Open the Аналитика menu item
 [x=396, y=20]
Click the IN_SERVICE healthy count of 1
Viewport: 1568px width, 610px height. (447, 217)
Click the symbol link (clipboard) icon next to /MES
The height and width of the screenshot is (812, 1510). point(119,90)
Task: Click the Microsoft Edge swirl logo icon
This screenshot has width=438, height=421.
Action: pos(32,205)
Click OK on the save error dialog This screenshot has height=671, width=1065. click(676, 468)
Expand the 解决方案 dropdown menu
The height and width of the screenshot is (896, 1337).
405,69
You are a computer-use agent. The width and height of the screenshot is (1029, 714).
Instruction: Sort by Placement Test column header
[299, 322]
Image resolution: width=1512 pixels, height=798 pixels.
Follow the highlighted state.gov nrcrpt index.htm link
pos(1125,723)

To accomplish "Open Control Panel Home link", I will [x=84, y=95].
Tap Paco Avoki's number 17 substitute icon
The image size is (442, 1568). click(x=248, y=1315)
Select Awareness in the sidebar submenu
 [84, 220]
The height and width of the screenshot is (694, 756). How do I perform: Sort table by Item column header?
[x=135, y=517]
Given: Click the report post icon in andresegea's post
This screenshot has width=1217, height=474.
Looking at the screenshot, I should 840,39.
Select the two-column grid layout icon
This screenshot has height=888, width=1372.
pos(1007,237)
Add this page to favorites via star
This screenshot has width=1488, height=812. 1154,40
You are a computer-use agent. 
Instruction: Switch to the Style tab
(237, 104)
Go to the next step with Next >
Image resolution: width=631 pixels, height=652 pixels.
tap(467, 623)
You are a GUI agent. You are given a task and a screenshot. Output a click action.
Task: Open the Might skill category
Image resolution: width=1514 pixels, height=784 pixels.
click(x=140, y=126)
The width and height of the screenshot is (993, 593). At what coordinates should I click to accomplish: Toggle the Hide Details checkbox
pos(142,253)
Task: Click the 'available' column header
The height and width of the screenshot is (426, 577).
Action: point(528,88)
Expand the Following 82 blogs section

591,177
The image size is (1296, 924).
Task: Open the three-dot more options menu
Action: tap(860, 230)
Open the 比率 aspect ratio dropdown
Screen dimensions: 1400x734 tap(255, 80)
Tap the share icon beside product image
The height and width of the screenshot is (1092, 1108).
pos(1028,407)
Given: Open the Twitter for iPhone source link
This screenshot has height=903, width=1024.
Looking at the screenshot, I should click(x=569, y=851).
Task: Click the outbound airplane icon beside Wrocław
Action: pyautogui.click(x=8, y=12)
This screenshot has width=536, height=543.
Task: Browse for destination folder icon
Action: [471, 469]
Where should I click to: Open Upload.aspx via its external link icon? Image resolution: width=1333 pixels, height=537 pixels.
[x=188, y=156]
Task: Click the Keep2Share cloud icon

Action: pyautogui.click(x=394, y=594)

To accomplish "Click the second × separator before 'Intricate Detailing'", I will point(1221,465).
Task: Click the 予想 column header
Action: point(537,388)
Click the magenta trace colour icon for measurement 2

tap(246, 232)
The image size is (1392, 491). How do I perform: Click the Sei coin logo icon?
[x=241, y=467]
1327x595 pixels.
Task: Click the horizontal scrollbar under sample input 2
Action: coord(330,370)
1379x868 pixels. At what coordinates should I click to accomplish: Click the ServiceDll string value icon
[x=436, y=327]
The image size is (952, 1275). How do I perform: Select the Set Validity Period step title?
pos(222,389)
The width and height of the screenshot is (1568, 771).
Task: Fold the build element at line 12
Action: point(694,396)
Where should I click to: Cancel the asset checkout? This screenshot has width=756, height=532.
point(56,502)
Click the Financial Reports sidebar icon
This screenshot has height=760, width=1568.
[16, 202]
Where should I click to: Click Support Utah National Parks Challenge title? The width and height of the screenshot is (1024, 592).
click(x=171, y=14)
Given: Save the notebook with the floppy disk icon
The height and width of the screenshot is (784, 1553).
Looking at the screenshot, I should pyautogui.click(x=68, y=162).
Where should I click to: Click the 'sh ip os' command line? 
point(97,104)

+ + + +

Swap "Sei coin" for "Solana coin" in the lines between the one holding "Given: Open the" and the one holding "Action: point(694,396)", inclusive. Write out only those lines again, with everything else left the same.

### Written response
Given: Open the Twitter for iPhone source link
This screenshot has height=903, width=1024.
Looking at the screenshot, I should click(x=569, y=851).
Task: Click the outbound airplane icon beside Wrocław
Action: pyautogui.click(x=8, y=12)
This screenshot has width=536, height=543.
Task: Browse for destination folder icon
Action: [471, 469]
Where should I click to: Open Upload.aspx via its external link icon? Image resolution: width=1333 pixels, height=537 pixels.
[x=188, y=156]
Task: Click the Keep2Share cloud icon

Action: pyautogui.click(x=394, y=594)

To accomplish "Click the second × separator before 'Intricate Detailing'", I will point(1221,465).
Task: Click the 予想 column header
Action: point(537,388)
Click the magenta trace colour icon for measurement 2

tap(246, 232)
The image size is (1392, 491). How do I perform: Click the Solana coin logo icon?
[x=241, y=467]
1327x595 pixels.
Task: Click the horizontal scrollbar under sample input 2
Action: coord(330,370)
1379x868 pixels. At what coordinates should I click to accomplish: Click the ServiceDll string value icon
[x=436, y=327]
The image size is (952, 1275). How do I perform: Select the Set Validity Period step title?
pos(222,389)
The width and height of the screenshot is (1568, 771).
Task: Fold the build element at line 12
Action: point(694,396)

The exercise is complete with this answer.